出題 A
リストの「Given: Click the green」を含む行から書き始め、リストの最後の行まで、「green」を「blue」に差し替えて書き直してください。画像は答えに入れないでください。

抜粋した文章
# # # # #
これらの行為の結果、故意にAdXに競争上の優位性を与え、競合する広告取引所の事業を排除したと欧州委員会は判断した。これを受け、上述の通り、欧州委員会はGoogleに是正措置を策定するよう求めた。なお、欧州委員会はGoogleによる一部サービスの分割(divestment by Google part of its services)が適当であると暫定的な見解を示したとのことである。
本事案で注目されるのは主に3点ある。
一つ目はGoogleのオンライン広告サービス全般を対象とする市場における独占を認めたところにある。米国では一般検索サービス市場と一般検索テキスト広告市場におけるGoogleの独占は認めたが、これらよりも広い市場であるオンライン広告サービス全般におけるGoogleの独占は認めなかった。この点、詳細は先のレポート2を参照願いたいが、たとえば一般検索テキスト広告と、オンライン広告の一種であるオンラインディスプレイ広告3とでは広告主にとって代替性がなく、同一市場ではないとの判断が示されている。欧州ではより幅広い市場として判断されているわけだが、米国の裁判例を踏まえれば争点となる可能性が高い。
二つ目は、本事案がデジタル市場法違反ではなく、欧州競争法違反とされたところである。デジタル市場法は欧州競争法の予防規定として制定されたが、オンライン広告サービスについては広告主に手数料開示を求めるとともに、媒体社に報酬開示を行うことを求めているにとどまる(5条9項、10項)4。オンライン広告サービスそのものの支配・排除行為を予防する条文は存在しないため、欧州競争法を適用したものと考えられる。
三つ目は欧州委員会がサービスの分割を暫定的見解としても求めている点である。同様にGoogleのサービス分割が議論となっていた米国の事例では、裁判所はサービスの分割まで求めることはせず、情報の外部提供を求めるにとどまった5。過去にマイクロソフトによるWindows(OS)とInternet Explorer(ウェブ閲覧ソフト)の抱き合わせが行われた時にも事業分離が訴訟上主張されたことがある。その際は事業分離に至らず、和解で決着した6。サービス分離あるいは事業分離は適用のハードルが高い。Googleにとっても受け入れは困難である。
上記注目点を鑑みるにGoogleの立場からすれば簡単に受諾することは想定しにくい。今後、訴訟に移行すると思われるが、引き続き動向を注目していきたい。
# # # # #
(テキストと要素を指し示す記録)
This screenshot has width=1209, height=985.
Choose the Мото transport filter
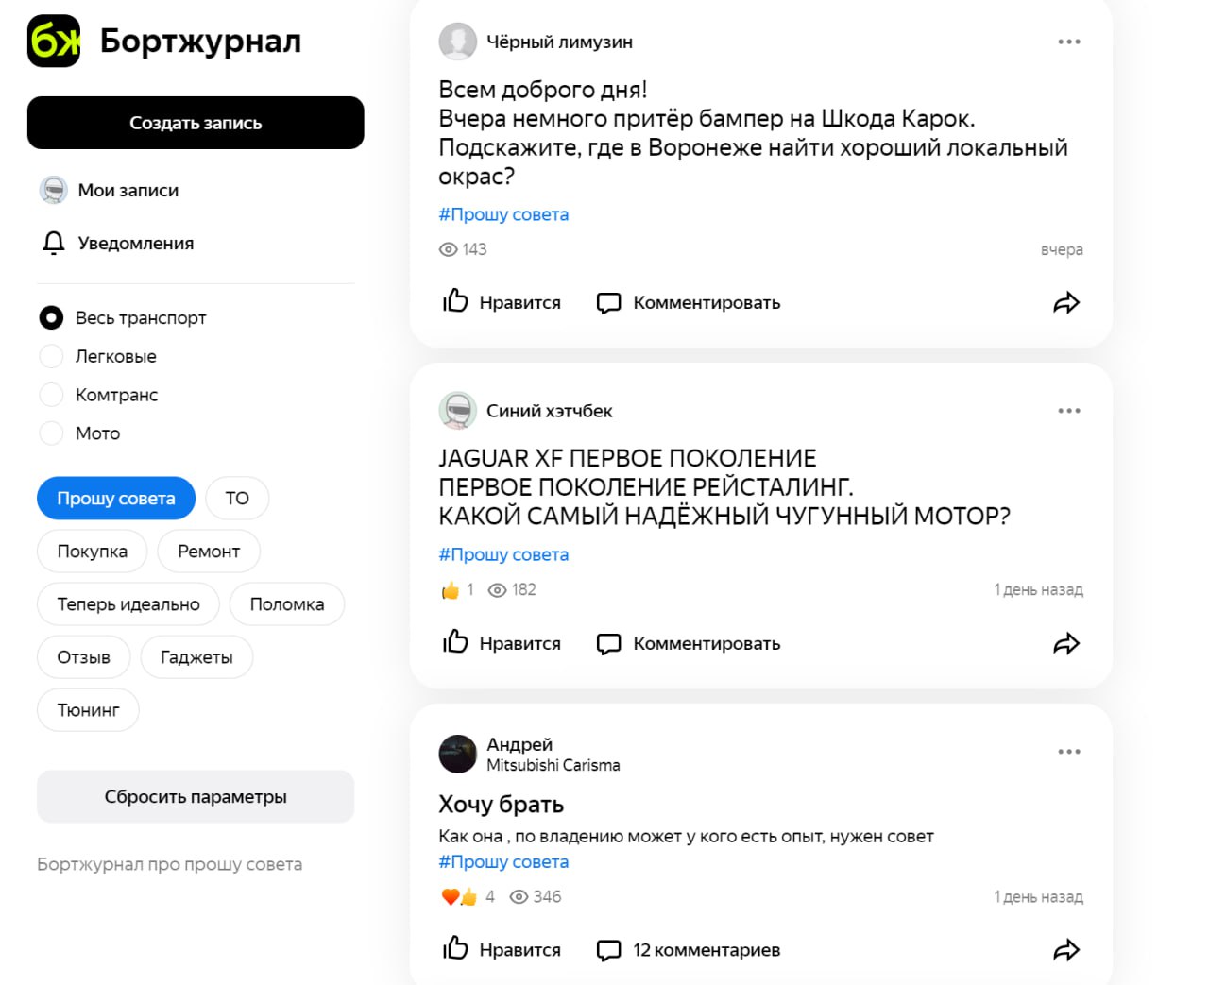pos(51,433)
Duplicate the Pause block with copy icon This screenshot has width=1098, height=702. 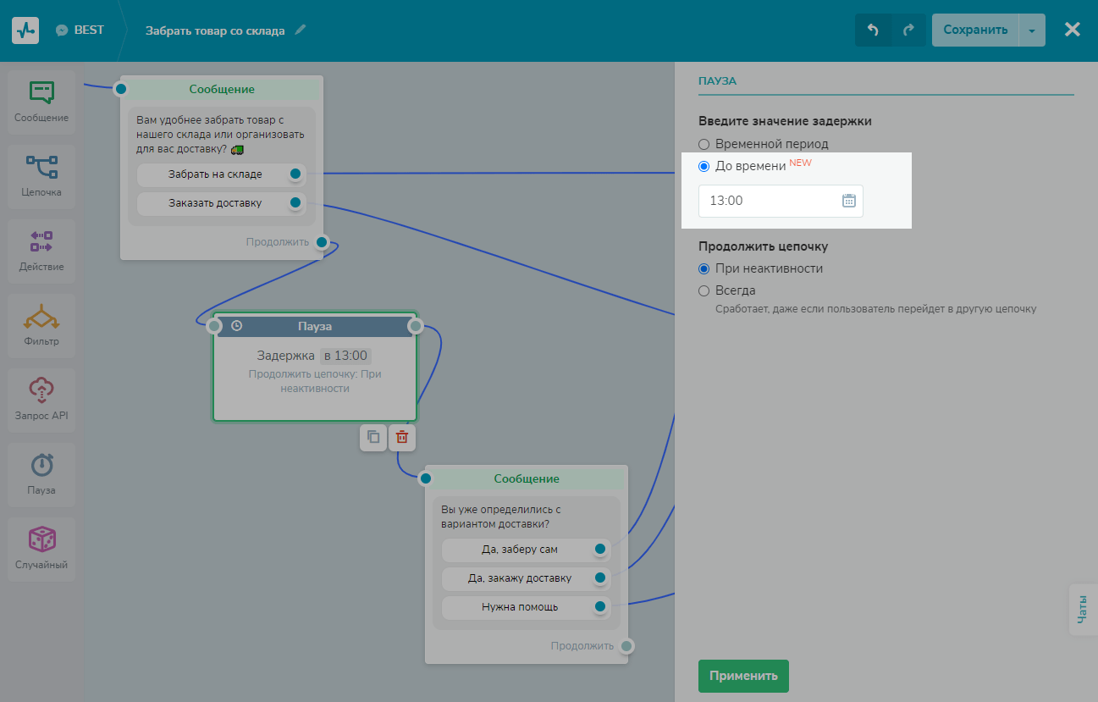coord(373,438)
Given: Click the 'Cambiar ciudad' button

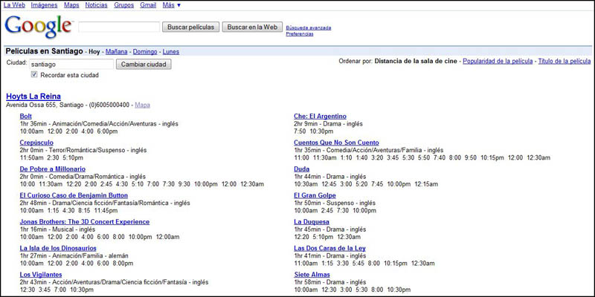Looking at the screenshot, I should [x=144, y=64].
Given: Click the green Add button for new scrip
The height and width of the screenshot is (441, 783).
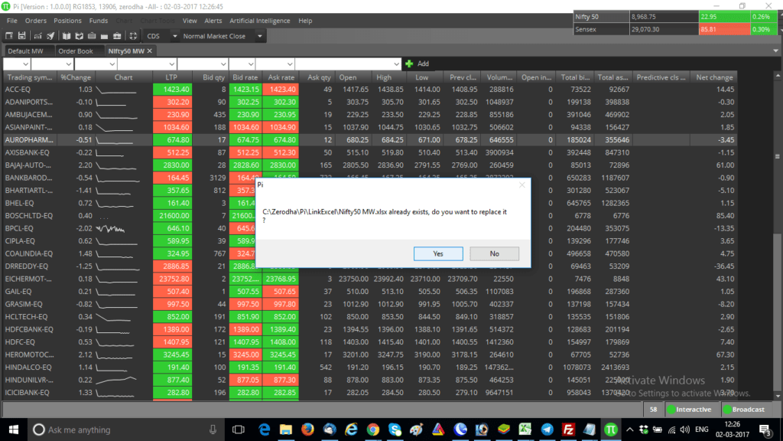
# # # # #
出題 B
Googleのオンライン広告事業に対する欧州委員会の判断を扱った文章の続きを、最後の文の後から書いてください。

課題の解答 A
Given: Click the blue Add button for new scrip
The height and width of the screenshot is (441, 783).

課題の解答 B
1 このことを通じて、AdXは他の広告取引所の入札価格よりわずかに高い入札価格を設定することで落札を独占することができた。詳細は注記2に掲げる基礎研レポート参照。
2 基礎研レポート「米国連邦地裁におけるGoogleの競争法敗訴判決~一般検索サービス市場と検索テキスト広告市場」https://www.nli-research.co.jp/report/detail/id=80571?pno=6&site=nli
3 ウェブサイト上で、閲覧者の属性や閲覧履歴に基づいて掲出される広告を指す。検索広告はオンラインディスプレイ広告よりも販売行動により近い場面での広告であることから、両者は異なると米国では判断された。
4 基礎研レポート「EUのデジタルサービス法施行-欧州における違法コンテンツへの対応」https://www.nli-research.co.jp/report/detail/id=74016?site=nli 参照。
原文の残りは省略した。